--- begin ---
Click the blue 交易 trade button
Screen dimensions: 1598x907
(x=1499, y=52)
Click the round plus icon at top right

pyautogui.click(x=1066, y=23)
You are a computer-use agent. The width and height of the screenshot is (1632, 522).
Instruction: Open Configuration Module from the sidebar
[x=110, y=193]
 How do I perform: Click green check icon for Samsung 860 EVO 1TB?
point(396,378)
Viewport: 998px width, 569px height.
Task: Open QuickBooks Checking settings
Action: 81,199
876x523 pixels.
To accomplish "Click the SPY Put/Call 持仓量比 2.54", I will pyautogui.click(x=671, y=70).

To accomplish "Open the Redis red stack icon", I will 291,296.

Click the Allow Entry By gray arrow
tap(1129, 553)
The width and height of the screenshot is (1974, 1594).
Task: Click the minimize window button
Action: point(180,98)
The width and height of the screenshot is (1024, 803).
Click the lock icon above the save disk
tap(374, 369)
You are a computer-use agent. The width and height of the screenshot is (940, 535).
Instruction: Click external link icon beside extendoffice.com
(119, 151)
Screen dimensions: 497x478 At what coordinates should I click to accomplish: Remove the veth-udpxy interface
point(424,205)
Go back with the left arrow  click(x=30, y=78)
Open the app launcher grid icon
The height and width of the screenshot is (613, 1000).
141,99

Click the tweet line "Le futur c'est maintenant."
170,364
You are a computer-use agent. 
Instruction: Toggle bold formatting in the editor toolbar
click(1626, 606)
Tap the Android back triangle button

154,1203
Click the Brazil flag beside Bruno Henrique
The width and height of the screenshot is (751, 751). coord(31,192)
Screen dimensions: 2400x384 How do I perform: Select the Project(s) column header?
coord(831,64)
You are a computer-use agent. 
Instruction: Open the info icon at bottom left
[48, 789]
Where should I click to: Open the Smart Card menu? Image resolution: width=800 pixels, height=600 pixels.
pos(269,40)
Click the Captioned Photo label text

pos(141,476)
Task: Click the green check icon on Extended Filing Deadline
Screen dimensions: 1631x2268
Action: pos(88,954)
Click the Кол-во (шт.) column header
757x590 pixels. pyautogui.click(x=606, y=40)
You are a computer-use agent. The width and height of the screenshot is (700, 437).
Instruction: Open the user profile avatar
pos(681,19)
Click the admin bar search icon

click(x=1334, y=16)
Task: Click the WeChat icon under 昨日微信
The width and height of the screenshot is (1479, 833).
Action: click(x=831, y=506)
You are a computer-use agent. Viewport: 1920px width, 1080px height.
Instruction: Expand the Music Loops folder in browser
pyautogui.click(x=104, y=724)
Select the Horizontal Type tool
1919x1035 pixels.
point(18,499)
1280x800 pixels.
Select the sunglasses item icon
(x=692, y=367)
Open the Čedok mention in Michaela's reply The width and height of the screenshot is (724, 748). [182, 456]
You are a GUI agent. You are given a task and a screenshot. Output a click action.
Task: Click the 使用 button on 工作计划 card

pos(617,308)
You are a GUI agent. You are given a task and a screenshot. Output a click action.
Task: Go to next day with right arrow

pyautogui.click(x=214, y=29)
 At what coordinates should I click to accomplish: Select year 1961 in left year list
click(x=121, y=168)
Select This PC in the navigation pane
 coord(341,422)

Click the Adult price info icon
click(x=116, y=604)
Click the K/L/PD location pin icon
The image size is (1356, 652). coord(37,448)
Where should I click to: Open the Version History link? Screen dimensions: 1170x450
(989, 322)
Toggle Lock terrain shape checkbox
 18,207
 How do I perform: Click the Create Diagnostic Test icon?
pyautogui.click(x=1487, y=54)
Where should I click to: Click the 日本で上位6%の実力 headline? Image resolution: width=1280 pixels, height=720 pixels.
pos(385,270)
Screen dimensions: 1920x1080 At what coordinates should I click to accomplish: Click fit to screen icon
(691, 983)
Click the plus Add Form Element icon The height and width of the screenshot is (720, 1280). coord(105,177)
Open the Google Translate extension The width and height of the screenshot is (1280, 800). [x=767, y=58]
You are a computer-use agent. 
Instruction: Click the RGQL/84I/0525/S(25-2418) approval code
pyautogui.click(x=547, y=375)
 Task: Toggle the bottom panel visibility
--- end ---
INSTRUCTION: Rewrite all of the material above with "Instruction" replaced by "Command" wherever it occurs, changing nothing else.

EXERCISE OUTPUT:
Click the blue 交易 trade button
Screen dimensions: 1598x907
(x=1499, y=52)
Click the round plus icon at top right

pyautogui.click(x=1066, y=23)
You are a computer-use agent. The width and height of the screenshot is (1632, 522).
Command: Open Configuration Module from the sidebar
[x=110, y=193]
 How do I perform: Click green check icon for Samsung 860 EVO 1TB?
point(396,378)
Viewport: 998px width, 569px height.
Task: Open QuickBooks Checking settings
Action: 81,199
876x523 pixels.
To accomplish "Click the SPY Put/Call 持仓量比 2.54", I will pyautogui.click(x=671, y=70).

To accomplish "Open the Redis red stack icon", I will 291,296.

Click the Allow Entry By gray arrow
tap(1129, 553)
The width and height of the screenshot is (1974, 1594).
Task: Click the minimize window button
Action: point(180,98)
The width and height of the screenshot is (1024, 803).
Click the lock icon above the save disk
tap(374, 369)
You are a computer-use agent. The width and height of the screenshot is (940, 535).
Command: Click external link icon beside extendoffice.com
(119, 151)
Screen dimensions: 497x478 At what coordinates should I click to accomplish: Remove the veth-udpxy interface
point(424,205)
Go back with the left arrow  click(x=30, y=78)
Open the app launcher grid icon
The height and width of the screenshot is (613, 1000).
141,99

Click the tweet line "Le futur c'est maintenant."
170,364
You are a computer-use agent. 
Command: Toggle bold formatting in the editor toolbar
click(1626, 606)
Tap the Android back triangle button

154,1203
Click the Brazil flag beside Bruno Henrique
The width and height of the screenshot is (751, 751). coord(31,192)
Screen dimensions: 2400x384 How do I perform: Select the Project(s) column header?
coord(831,64)
You are a computer-use agent. 
Command: Open the info icon at bottom left
[48, 789]
Where should I click to: Open the Smart Card menu? Image resolution: width=800 pixels, height=600 pixels.
pos(269,40)
Click the Captioned Photo label text

pos(141,476)
Task: Click the green check icon on Extended Filing Deadline
Screen dimensions: 1631x2268
Action: pos(88,954)
Click the Кол-во (шт.) column header
757x590 pixels. pyautogui.click(x=606, y=40)
You are a computer-use agent. The width and height of the screenshot is (700, 437).
Command: Open the user profile avatar
pos(681,19)
Click the admin bar search icon

click(x=1334, y=16)
Task: Click the WeChat icon under 昨日微信
The width and height of the screenshot is (1479, 833).
Action: click(x=831, y=506)
You are a computer-use agent. Viewport: 1920px width, 1080px height.
Command: Expand the Music Loops folder in browser
pyautogui.click(x=104, y=724)
Select the Horizontal Type tool
1919x1035 pixels.
point(18,499)
1280x800 pixels.
Select the sunglasses item icon
(x=692, y=367)
Open the Čedok mention in Michaela's reply The width and height of the screenshot is (724, 748). [182, 456]
You are a GUI agent. You are given a task and a screenshot. Output a click action.
Task: Click the 使用 button on 工作计划 card

pos(617,308)
You are a GUI agent. You are given a task and a screenshot. Output a click action.
Task: Go to next day with right arrow

pyautogui.click(x=214, y=29)
 At what coordinates should I click to accomplish: Select year 1961 in left year list
click(x=121, y=168)
Select This PC in the navigation pane
 coord(341,422)

Click the Adult price info icon
click(x=116, y=604)
Click the K/L/PD location pin icon
The image size is (1356, 652). coord(37,448)
Where should I click to: Open the Version History link? Screen dimensions: 1170x450
(989, 322)
Toggle Lock terrain shape checkbox
 18,207
 How do I perform: Click the Create Diagnostic Test icon?
pyautogui.click(x=1487, y=54)
Where should I click to: Click the 日本で上位6%の実力 headline? Image resolution: width=1280 pixels, height=720 pixels.
pos(385,270)
Screen dimensions: 1920x1080 At what coordinates should I click to accomplish: Click fit to screen icon
(691, 983)
Click the plus Add Form Element icon The height and width of the screenshot is (720, 1280). coord(105,177)
Open the Google Translate extension The width and height of the screenshot is (1280, 800). [x=767, y=58]
You are a computer-use agent. 
Command: Click the RGQL/84I/0525/S(25-2418) approval code
pyautogui.click(x=547, y=375)
 Task: Toggle the bottom panel visibility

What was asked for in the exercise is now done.